Nossa equipe visitou, com o arquiteto Thoni Litsz, um apartamento à venda por R$ 440 mil na Rua Álvaro Ramos, em Botafogo. Anunciado como conjugado, o imóvel, próximo à Rua da Passagem, tem 65 metros quadrados, tamanho de alguns dois quartos. É bem verdade que a sala não é grande, mas há ainda uma varanda voltada para a rua, um bom banheiro e uma cozinha ampla, que pode facilmente ser dividida para criar uma lavanderia com armário. A sugestão foi dada por Litsz, que também imaginou plantas altas como fícus e bambu-mossô na varanda.
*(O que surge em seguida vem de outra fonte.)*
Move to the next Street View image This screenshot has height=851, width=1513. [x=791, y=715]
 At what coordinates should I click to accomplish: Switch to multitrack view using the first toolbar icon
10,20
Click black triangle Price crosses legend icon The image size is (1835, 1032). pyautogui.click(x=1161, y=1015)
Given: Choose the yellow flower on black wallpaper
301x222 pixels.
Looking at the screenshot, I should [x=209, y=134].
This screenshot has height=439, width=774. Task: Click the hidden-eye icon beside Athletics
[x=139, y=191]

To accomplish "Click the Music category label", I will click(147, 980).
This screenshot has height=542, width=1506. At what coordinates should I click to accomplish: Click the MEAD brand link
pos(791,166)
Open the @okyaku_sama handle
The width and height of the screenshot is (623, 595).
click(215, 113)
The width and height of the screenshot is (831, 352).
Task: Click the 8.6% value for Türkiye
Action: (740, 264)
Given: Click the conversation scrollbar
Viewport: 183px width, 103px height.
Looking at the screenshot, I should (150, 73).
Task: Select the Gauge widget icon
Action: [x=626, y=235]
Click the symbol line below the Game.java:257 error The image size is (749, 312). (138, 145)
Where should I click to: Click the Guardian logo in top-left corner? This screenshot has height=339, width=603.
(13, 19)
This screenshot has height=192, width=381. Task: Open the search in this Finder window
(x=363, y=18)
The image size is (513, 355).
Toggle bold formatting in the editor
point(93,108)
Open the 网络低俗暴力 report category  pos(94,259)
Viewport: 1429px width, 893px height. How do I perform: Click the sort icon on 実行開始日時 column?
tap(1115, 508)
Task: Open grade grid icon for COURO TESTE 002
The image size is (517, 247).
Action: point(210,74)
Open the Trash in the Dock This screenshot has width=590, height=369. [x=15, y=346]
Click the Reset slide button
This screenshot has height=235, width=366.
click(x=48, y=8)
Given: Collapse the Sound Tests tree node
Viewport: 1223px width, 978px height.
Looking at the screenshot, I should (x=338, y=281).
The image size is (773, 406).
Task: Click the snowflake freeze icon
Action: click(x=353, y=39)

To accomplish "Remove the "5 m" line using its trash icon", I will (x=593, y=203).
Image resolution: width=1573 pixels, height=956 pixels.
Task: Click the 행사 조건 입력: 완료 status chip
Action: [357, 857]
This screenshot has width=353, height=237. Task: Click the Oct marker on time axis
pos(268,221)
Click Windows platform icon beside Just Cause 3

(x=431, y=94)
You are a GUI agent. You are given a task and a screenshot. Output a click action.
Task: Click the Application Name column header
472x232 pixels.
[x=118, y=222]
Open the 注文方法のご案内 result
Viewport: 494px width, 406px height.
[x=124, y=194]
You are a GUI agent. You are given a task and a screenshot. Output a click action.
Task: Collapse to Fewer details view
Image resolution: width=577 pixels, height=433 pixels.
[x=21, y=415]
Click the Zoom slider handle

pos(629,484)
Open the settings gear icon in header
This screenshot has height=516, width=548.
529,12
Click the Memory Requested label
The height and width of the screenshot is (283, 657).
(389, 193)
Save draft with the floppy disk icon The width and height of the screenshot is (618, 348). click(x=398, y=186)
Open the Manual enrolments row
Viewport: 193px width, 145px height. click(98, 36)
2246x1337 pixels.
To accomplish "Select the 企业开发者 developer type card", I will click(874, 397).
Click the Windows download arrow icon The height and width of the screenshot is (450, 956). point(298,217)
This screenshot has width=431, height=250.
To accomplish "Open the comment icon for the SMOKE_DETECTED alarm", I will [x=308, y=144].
Além de esconder o muro de tijolos que não pode ser pintado de outra cor por estar na fachada, as plantas garantiriam a privacidade dos moradores:

— Quebraria parte da parede da cozinha, criando um balcão-mesa para a sala e transformando o imóvel em loft.

O preço da reforma? Depende da marcenaria escolhida. Com armários de qualidade melhor, giraria em torno dos R$ 60 mil. Mas para orçamentos mais curtos, Litsz garante que R$ 30 mil seriam suficientes para o imóvel ficar nos trinques. Com direito a pintura dos azulejos de banheiro e cozinha, troca do aquecedor de gás do banheiro para a lavanderia, porta de correr isolando essa área de serviço e deck na varanda.

Os valores são até modestos. Até porque, neste caso, não seria preciso mexer nas partes elétrica e hidráulica. Sim, porque a reforma de um apartamento com problemas nesses sistemas fica entre R$ 1,5 mil e R$ 2 mil, o metro quadrado. E a marcenaria fina, que inclui armários e mobiliário, vai dos mil reais, se o material usado for MDF, aos R$ 2 mil, com madeira laqueada.

— Uma boa reforma consumirá de 10% a 20% do valor do imóvel, e os mais antigos, onde sempre aparece uma surpresa no meio da obra, podem ter um orçamento ainda mais oneroso — destaca o arquiteto Jorge Nascimento.

E quando o imóvel for realmente pequeno e tiver não mais que 20 metros quadrados? Para a arquiteta Lulu Andrade, o importante é ampliar o potencial do imóvel, usando móveis planejados ou peças multifuncionais:

— A cama boxe, que pode servir de armário, ou o sofá-cama, para melhor aproveitar o espaço, são exemplos de bons móveis para miniconjugados.